Mario Sznol, MD, professor of medicine at Yale Cancer Center, spoke with HemOnc Today about the trial’s potential implications.
This was a randomized phase 2 trial, so it did not include a large number of patients. However, the survival of the combination arm was outstanding, and it was numerically higher than the ipilimumab arm, although the analysis was exploratory. Sixty-two of patients progressing on ipilimumab alone in this trial subsequently received an anti–PD-1 drug. That would explain the high rate of survival in the ipilimumab-alone arm.
The real question is whether the combination is better than nivolumab alone. Certainly, the survival appears better than what we have seen in other trials of nivolumab alone at 2 years. The absolute difference could be 10% to 15% at 2 years, which is substantial reduction in risk for death, and the differences could increase at subsequent landmarks.
I don’t think we are going to see a different result when we see more data from the CheckMate 067 trial, which was designed to assess nivolumab alone or the nivolumab–ipilimumab combination vs. ipilimumab alone in previously untreated advanced melanoma. However, it is important to remember that trial was not designed to compare the combination to nivolumab alone and, therefore, any comparison of the combination to nivolumab will also be exploratory.
My overall impression is that the nivolumab–ipilimumab combination is going to provide superior survival — certainly over ipilimumab alone and probably over nivolumab alone, and likely better than ipilimumab and nivolumab used in either sequence. Again, if the increment is 10% to 15% at 2 years, that is a substantial risk reduction, and that survival advantage may even improve over time because the curve for the ipilimumab–nivolumab combination may remain relatively flat beyond 2 years. I also expect the combination to improve survival regardless of the BRAF mutation status. The optimal sequence of immune therapy vs. targeted agents in the BRAF–mutant population remains an open question, but the survival data from noncomparative trials suggests starting with immune therapy first in most patients.
There is no question there is more toxicity with the combination. Although a modest percentage of patients will develop substantial symptoms, most of these toxicities are manageable and eventually reversible. We learned how to manage them during the period of ipilimumab development.
I think the vast majority of patients will tolerate this therapy well. Clinicians have to re-educate themselves about how to manage these toxicities. If we could select patients who would do really well with nivolumab alone, that would be preferable, but we don’t have a really good predictive biomarker yet.
So, despite the increased toxicity of the combination, I think this should be considered the standard of care.

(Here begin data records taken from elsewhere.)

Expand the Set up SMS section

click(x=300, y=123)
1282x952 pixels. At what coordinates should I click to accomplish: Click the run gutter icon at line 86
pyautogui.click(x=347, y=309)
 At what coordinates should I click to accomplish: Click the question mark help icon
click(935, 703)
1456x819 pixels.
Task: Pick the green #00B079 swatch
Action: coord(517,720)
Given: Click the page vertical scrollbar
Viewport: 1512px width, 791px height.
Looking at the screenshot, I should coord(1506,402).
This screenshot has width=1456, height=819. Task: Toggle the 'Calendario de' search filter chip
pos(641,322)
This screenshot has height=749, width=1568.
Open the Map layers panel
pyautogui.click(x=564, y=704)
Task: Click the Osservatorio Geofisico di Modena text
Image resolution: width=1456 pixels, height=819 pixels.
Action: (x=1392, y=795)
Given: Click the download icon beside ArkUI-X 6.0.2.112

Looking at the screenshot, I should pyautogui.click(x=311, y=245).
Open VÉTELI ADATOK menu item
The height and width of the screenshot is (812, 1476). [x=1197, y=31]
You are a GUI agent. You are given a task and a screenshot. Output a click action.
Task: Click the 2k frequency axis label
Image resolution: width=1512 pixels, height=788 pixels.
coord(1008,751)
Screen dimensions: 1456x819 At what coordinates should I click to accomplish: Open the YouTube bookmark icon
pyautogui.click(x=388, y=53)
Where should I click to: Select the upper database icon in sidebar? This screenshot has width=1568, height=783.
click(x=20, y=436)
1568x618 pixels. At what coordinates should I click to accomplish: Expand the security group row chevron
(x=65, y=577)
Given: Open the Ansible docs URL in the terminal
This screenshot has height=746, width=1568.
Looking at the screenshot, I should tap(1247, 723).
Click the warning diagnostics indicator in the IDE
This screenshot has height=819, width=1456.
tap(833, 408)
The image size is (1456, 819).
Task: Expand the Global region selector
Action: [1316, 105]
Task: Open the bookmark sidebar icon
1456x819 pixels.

We are doing very well in the field of melanoma, and I expect more than 50% of the patients we treat are going to do very well in the long term. However, the other 50% need better therapies.
That means it is critical that we try to understand the mechanisms of resistance. We know the nivolumab–ipilimumab combination works well in patients who are PD-L1 positive and PD-L1 negative, but the mechanisms of resistance may be different in these groups.
As for what is next, researchers are looking at a variety of options, including combinations with IDO inhibitors, other checkpoint inhibitors and costimulatory agents. Another possibility might be adoptive cell transfer. But at this point, we don’t have a good handle on how to bring that long-term durable response rate up. There are possibilities out there, but we are still struggling to find that next best approach in melanoma.
Reference:
Postow M, et al. Abstract CT002.
Disclosure: Sznol reports consulting fees from Bristol-Myers Squibb.